Eu peguei uma xícara para ela e coloquei o café que estava em cima do fogão.
— Obrigada – ela levantou o rosto pedindo um selinho e eu dei. – Então… o que vamos fazer hoje, já que você tem o dia todo livre?
— Não sei, alguma ideia?
— Podemos passar na biblioteca ler um capítulo, depois ir lá pra casa tomar um banho de piscina.
— Hm… pode ser, mas e depois?
— Depois?
— É, a noite…
— Você dorme lá em casa.
— É feriado, May, podíamos aproveitar pra fazer algo, sair à noite, eu queria dançar.
Eu peguei meu copo de suco e sentei na mesa, de frente para ela e apoiei meu pé entre suas pernas e sua mão livre começou a massagear meus pés .
— Tem uma festa rolando, só que tem um impedimento, a Helen me chamou pra sair e eu falei pra ela que não dava porque eu iria passar o dia inteiro com você.
— Se sairmos a gente ainda vai passar o dia inteiro juntas.
— Explica isso a ela.. Helen terminou com o namorado, então tá naquela fase de querer sair e beber, acho que todos já passamos por isso, eu não estava no clima de sair, mas se você quiser sair, vai ter que ser com ela e com o Igor, não tem pra onde correr.
— Tá bom, fala com eles então.
— Pega meu celular lá no quarto? Vou mandar um whats pra eles.
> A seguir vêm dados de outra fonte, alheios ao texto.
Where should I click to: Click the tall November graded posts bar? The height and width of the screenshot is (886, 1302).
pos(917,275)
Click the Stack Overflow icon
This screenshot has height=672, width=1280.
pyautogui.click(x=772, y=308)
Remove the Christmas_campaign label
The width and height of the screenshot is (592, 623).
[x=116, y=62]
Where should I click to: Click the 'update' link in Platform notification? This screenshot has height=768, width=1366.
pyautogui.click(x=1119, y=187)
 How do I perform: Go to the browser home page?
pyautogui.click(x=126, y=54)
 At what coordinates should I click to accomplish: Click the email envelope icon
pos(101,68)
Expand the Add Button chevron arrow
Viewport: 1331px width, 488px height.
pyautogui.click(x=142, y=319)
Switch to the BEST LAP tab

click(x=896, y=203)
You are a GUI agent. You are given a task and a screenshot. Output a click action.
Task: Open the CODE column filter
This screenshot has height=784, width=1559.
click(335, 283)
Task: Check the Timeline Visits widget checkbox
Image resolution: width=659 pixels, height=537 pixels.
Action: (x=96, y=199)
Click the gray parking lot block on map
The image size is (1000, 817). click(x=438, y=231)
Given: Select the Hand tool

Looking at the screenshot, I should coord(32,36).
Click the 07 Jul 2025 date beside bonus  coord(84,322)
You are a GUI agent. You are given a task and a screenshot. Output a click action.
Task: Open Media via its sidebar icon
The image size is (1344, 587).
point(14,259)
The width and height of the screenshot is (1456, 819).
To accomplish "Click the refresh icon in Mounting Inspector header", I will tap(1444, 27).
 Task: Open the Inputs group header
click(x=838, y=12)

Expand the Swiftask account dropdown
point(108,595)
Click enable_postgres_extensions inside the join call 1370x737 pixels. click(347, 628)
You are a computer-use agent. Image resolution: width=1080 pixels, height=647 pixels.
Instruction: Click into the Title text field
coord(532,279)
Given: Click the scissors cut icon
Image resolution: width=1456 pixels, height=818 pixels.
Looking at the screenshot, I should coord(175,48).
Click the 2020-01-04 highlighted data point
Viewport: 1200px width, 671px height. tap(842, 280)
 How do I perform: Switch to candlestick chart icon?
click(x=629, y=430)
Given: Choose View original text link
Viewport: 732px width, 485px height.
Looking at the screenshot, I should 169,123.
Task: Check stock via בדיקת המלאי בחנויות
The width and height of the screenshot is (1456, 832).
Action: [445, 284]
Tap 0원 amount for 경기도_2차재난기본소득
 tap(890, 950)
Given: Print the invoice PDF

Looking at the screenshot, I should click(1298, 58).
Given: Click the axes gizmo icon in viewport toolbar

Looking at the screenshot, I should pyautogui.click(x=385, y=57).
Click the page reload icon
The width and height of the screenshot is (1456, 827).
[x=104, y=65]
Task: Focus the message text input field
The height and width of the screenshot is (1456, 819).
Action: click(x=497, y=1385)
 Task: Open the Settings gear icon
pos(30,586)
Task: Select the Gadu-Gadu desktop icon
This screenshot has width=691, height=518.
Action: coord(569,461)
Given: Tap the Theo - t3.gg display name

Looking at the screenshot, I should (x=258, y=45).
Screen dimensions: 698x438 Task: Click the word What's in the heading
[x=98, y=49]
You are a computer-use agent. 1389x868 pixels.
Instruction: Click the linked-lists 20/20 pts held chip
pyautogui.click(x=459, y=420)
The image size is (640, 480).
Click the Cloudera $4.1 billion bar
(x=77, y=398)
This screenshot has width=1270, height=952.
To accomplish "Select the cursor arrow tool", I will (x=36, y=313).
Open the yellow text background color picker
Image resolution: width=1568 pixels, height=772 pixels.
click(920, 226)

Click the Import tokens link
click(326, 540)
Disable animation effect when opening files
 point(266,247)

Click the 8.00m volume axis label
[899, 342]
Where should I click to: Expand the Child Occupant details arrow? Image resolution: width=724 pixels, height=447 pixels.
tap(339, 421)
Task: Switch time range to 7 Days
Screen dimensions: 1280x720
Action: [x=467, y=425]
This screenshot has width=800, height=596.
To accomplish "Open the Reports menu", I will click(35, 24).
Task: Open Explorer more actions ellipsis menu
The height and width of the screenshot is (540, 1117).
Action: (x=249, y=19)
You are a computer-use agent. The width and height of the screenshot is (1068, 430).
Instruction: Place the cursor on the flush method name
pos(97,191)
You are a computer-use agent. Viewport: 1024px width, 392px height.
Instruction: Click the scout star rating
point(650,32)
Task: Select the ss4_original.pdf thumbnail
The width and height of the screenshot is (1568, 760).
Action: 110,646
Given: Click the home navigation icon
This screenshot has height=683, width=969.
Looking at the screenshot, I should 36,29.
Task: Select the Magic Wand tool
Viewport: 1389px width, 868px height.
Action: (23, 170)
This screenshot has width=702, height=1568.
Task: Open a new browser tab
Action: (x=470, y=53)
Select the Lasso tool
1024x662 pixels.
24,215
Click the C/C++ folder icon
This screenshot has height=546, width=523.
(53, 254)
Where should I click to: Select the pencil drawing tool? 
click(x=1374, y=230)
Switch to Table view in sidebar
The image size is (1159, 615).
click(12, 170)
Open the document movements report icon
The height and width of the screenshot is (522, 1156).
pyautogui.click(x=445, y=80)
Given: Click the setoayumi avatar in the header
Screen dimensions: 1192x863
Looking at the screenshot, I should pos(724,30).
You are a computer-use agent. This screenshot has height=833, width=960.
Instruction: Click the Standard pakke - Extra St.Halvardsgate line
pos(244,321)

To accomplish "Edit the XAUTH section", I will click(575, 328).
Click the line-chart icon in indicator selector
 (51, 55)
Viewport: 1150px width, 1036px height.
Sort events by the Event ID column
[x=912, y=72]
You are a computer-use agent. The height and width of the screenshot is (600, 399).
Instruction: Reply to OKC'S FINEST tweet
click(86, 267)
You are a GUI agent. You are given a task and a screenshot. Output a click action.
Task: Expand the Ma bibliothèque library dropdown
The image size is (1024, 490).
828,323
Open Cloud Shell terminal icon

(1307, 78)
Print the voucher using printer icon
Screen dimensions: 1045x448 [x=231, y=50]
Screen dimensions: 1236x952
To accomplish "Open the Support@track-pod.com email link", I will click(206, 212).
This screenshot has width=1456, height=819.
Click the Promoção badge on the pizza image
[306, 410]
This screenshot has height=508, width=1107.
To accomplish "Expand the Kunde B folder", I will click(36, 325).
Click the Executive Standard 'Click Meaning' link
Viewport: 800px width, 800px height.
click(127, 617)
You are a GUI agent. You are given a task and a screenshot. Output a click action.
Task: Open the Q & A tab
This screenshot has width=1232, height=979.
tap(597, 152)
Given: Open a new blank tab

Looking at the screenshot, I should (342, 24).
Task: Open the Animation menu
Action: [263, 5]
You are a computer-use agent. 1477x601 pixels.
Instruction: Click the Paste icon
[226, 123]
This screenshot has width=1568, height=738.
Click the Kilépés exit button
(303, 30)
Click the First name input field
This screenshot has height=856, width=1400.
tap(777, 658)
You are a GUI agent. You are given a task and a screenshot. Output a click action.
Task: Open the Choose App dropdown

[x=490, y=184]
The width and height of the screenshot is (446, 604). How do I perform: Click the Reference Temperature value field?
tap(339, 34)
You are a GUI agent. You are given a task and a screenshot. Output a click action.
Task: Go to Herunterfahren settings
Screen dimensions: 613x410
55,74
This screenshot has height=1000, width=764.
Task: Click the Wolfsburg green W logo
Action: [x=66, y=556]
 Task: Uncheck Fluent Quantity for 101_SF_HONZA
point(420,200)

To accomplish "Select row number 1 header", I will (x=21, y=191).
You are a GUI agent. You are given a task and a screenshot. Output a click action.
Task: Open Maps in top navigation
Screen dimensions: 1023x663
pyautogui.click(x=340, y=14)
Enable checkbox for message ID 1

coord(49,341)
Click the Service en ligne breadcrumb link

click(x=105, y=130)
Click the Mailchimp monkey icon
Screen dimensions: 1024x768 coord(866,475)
Dei um gole no suco e fui andando até o quarto pra pegar o celular pra ela, que podia estar jogado na cama ou no chão carregando. Comecei a procurar entre os lençóis, percebi a presença da May no quarto, ela me abraçou e caiu na cama junto comigo delicadamente, os cabelos meio molhados encostando gélidos no meu rosto.
— O celular tá comigo, isso era só uma desculpa pra te trazer até o quarto.
Me ajeitei na cama e ela ficou por cima de mim, meus lábios logo encontraram os dela, que estavam quentes e com um leve sabor de café, aproveitei a posição perfeita que ela se encontrava e aproveitei para apertar sua bunda e ir deslizando lentamente para entre as pernas dela, da garganta dela saiu um gemido baixo e abafado, eu podia sentir que ela estava molhada, então, de uma hora para a outra ela começou a tirar minha roupa e assim passamos um bom tempo aproveitando o corpo da outra, fazendo o que prometemos esperar, mas não conseguimos aguentar.